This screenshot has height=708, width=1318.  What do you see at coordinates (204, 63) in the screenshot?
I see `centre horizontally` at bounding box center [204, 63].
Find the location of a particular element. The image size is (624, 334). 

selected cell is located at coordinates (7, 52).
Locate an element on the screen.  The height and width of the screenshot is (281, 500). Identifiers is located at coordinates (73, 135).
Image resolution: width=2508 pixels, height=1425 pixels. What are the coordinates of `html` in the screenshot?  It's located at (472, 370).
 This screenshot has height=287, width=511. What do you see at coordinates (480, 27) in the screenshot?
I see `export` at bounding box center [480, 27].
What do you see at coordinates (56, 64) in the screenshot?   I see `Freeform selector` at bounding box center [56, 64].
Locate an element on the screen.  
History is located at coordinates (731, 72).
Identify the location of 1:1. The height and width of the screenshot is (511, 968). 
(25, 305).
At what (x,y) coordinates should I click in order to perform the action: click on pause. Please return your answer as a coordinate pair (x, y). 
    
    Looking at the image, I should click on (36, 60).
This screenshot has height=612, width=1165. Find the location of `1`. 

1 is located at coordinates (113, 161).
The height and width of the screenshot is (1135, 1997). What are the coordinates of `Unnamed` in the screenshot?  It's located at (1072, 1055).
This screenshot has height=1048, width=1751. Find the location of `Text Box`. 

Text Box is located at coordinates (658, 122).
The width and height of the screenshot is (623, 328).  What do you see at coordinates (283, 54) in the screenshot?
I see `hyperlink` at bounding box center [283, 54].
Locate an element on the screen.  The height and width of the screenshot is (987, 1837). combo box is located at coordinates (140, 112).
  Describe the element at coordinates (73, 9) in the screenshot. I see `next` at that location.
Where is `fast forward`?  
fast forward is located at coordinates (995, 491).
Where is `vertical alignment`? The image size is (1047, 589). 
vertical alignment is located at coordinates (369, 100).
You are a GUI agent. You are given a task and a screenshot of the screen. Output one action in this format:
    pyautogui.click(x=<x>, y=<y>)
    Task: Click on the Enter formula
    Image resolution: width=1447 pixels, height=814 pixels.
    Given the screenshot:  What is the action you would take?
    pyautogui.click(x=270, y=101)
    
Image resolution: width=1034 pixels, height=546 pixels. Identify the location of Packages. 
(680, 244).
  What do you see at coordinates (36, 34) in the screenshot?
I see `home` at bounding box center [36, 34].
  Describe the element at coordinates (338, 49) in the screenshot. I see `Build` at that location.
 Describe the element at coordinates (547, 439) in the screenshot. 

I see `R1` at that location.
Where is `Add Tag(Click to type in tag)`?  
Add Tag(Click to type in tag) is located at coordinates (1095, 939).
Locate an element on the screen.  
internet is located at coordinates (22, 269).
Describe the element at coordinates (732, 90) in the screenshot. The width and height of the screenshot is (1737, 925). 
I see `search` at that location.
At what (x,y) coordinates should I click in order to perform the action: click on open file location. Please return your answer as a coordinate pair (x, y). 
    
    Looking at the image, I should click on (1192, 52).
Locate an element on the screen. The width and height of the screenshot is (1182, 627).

## DIRECTIONS FOR THIS TASK
Retype the lines from the start through the line containing "coordinates (73, 135).", including that line, with no changes.

## TASK ANSWER
This screenshot has height=708, width=1318.  What do you see at coordinates (204, 63) in the screenshot?
I see `centre horizontally` at bounding box center [204, 63].
Find the location of a particular element. The image size is (624, 334). 

selected cell is located at coordinates (7, 52).
Locate an element on the screen.  The height and width of the screenshot is (281, 500). Identifiers is located at coordinates (73, 135).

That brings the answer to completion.